→ Try it:
Reproduce the part of the UNIFIL deployment passage that opens with the words containing "Following the cessation" and closes with "in southern Lebanon.", replacing "battalions" with "units" throughout.

[Supplied passage — start]

On 11 August 2006, the Security Council, following intense negotiations, passed resolution 1701 (2006) PDF Document calling for a full cessation of hostilities in the month-long war based upon, in particular, “the immediate cessation by Hizbollah of all attacks and the immediate cessation by Israel of all offensive military operations” in Lebanon, and called on both Israel and Lebanon to support a permanent ceasefire and comprehensive solution to the crisis. By resolution 1701, the Council has significantly enhanced UNIFIL (from about 2,000 troops just before the war to the authorized level of 15,000 military personnel) and expanded its original mandate. For the first time, the Council also decided to include the Maritime Task Force as part of UN peacekeeping operation

Expanded UNIFIL deployed

Following the cessation of hostilities, the gradual withdrawal of the IDF forces and deployment of Lebanese troops, the first elements of the expanded UNIFIL were deployed with record-breaking speed for any peacekeeping operation of such complexity, with battalions from France, Italy and Spain arriving to the area of operation by 15 September, and joining the contingents already in place from Ghana and India.

The swift and effective deployment of the expanded UNIFIL and the activities that the Force undertakes since then on a daily basis have been critical in preventing a recurrence of hostilities across the Blue Line and have helped to establish a new strategic military and security environment in southern Lebanon.

[Supplied passage — finish]
[Source data — start]

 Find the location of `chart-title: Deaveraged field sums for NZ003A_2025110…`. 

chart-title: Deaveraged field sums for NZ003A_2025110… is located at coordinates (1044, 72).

[Source data — finish]

→ Response to the task:
Following the cessation of hostilities, the gradual withdrawal of the IDF forces and deployment of Lebanese troops, the first elements of the expanded UNIFIL were deployed with record-breaking speed for any peacekeeping operation of such complexity, with units from France, Italy and Spain arriving to the area of operation by 15 September, and joining the contingents already in place from Ghana and India.

The swift and effective deployment of the expanded UNIFIL and the activities that the Force undertakes since then on a daily basis have been critical in preventing a recurrence of hostilities across the Blue Line and have helped to establish a new strategic military and security environment in southern Lebanon.